Ce numéro des Voix du Wallon est dédié à Carole, qui nous a quittés cette année pour suivre ses parents de l'autre côté de l'océan.

Elle avait participé avec nous

aux Portraits de classe que nous avions écrits l'an dernier en quatrième.

Cette année, en troisième, c'est sans elle que nous avons continué l'aventure, en essayant de composer cette mosaïque qui forme, espérons-le, un certain portrait de notre classe. Il nous semble que, même absente, elle y a apporté sa part.

Pour préserver notre liberté et parfois aussi notre pudeur, nous avons laissé tous ces textes anonymes; le nombre de textes écrits par chacun est variable.
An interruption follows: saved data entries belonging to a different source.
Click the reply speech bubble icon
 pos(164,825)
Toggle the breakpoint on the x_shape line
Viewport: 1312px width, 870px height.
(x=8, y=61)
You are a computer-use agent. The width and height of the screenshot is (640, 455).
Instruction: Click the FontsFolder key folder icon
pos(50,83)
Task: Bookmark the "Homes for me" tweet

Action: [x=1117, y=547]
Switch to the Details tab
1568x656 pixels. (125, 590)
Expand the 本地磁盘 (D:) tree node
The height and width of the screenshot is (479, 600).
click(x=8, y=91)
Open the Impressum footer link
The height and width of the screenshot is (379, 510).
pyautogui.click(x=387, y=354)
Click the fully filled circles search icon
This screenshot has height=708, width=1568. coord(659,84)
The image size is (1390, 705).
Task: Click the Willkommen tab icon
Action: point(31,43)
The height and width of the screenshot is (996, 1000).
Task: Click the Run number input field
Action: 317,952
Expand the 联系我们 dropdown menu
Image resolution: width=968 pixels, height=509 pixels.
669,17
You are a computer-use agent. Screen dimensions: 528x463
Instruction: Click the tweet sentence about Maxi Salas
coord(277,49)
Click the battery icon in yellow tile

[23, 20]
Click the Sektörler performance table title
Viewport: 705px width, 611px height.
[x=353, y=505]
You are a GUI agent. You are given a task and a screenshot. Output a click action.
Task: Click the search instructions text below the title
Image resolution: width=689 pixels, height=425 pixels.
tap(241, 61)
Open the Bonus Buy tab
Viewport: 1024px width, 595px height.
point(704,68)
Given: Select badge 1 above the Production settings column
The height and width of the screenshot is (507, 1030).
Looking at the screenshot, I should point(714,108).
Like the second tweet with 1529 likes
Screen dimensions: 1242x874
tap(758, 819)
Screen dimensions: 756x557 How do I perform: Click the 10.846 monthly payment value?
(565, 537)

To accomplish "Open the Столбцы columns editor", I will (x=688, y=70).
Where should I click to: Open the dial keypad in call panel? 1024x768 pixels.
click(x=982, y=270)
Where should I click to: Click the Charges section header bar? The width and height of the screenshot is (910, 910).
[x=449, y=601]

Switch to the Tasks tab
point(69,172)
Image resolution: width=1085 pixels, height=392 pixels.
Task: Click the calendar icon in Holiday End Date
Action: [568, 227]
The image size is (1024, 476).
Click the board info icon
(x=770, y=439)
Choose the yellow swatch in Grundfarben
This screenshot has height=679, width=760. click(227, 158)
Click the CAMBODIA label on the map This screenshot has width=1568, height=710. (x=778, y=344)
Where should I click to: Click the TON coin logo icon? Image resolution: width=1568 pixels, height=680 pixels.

Nous voici avec nos noms retrouvés: Hasna Chafouk, Agnès Crinière, Romaric Da Costa, Sandrine De-nul, Ludovic Despretz, Yannick Ducouet, Patricia Fartura, Claire Ferry, Nicolas Garnéro, Philippe Gavrilovic, Dorothée Girardin, Denis Gonçalves, Linda Guillaume, Hayet Hajèje, Mohamed Harkat, Noëmie L'orphelin, Michael Lambert, Cédric Lévy, Jordane Marié, Julien Masson, Myriam Oussaïd, David Renélien, David Rodriguès, Mohamed Zammouri, Nicolas Zaneskis.